Aim of this document:

The primary documentation of the analysis under investigation can be found at https://rpubs.com/annaFurtjes/genomicPCA , which we are evaluating in greater detail in this document. When plotting effect sizes from the genomic PCA approach against effect sizes contained in the risky behaviors GWASs (by Linner et al, 2019, https://doi.org/10.1038/s41588-018-0309-3), we noticed “mirrored” patterns in these plots. To understand whether this impacts the validity of our new genomic PCA method, we aimed to examine how the pattern emerges.

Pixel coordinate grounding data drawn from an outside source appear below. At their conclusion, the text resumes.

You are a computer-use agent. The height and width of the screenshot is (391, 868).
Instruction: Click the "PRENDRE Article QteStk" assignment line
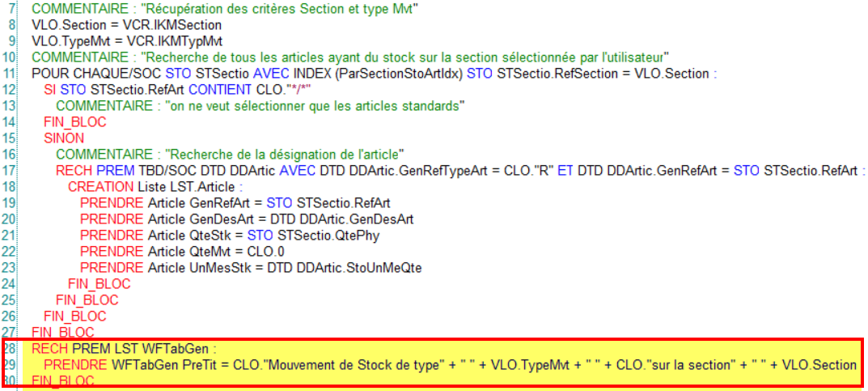241,236
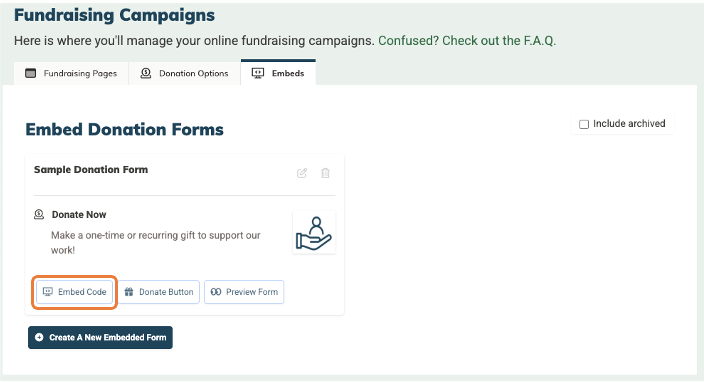Edit the Sample Donation Form pencil icon
This screenshot has height=382, width=704.
point(302,173)
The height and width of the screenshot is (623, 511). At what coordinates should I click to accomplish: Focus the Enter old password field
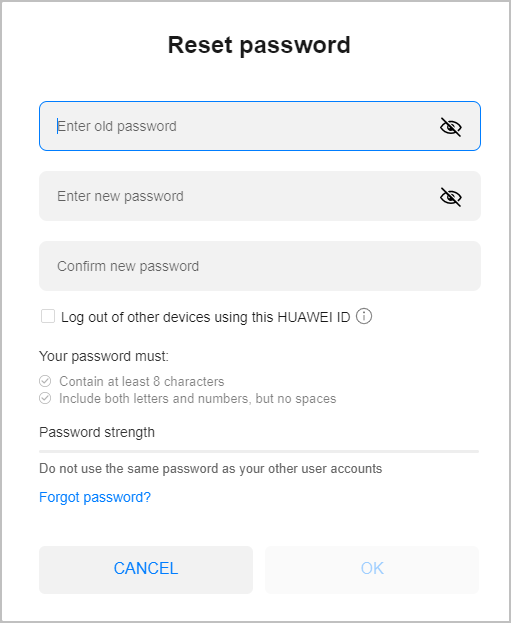(x=260, y=126)
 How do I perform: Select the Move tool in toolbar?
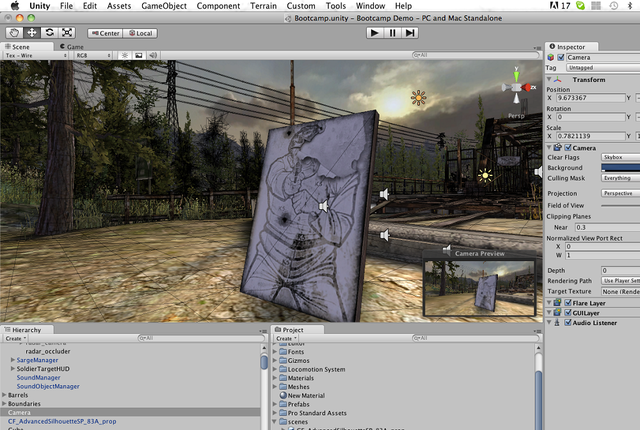point(32,32)
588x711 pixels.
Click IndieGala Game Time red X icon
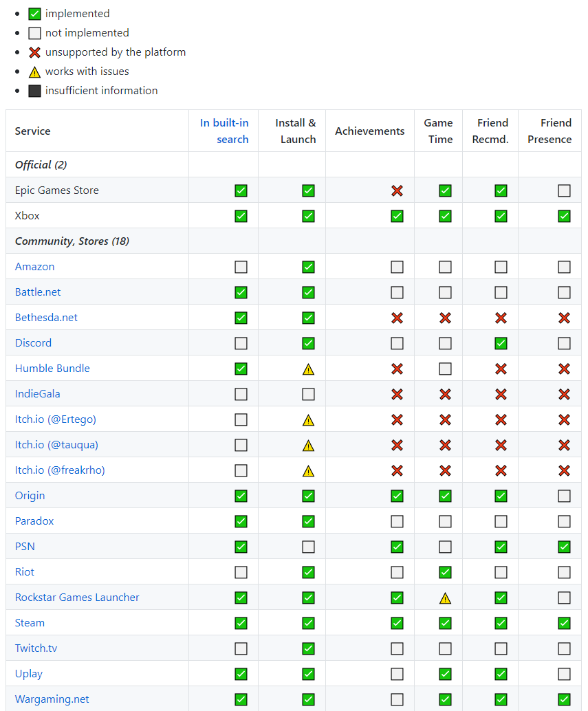coord(445,394)
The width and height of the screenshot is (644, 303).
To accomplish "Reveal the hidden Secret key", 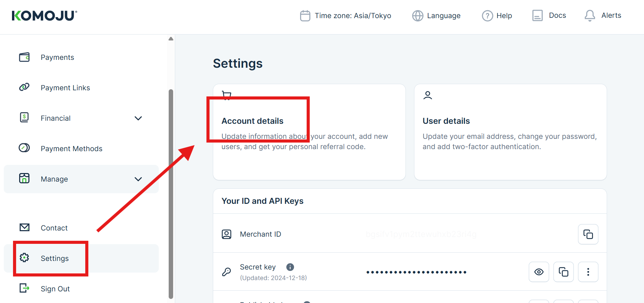I will tap(539, 272).
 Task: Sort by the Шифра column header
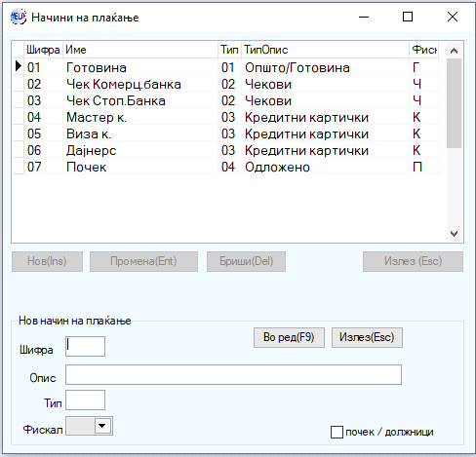(43, 50)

Reminder of the background and reasoning of genomic PCA

Available data: In the following analysis, we use freely available genome-wide association study (GWAS) summary statistics from Linner et al. (2019) on risky behaviors (https://doi.org/10.1038/s41588-018-0309-3). In this study, the authors performed GWASs on the propensity to speeding, alcohol consumption, smoking, and the number of self-reported sexual partners. In addition to the four traits, they extracted the first principal component (PC) of these four traits in a principal component analysis (PCA), and performed a GWAS on this first PC to create a summary of overall risky behaviors. The summary statistics are available on https://www.thessgac.org/data .

It is important to note that the GWAS summary statistics for ever smoking status were derived from UKB as well as TAG, whereas all the others (including the PC sumstats) were obtained from UKB only.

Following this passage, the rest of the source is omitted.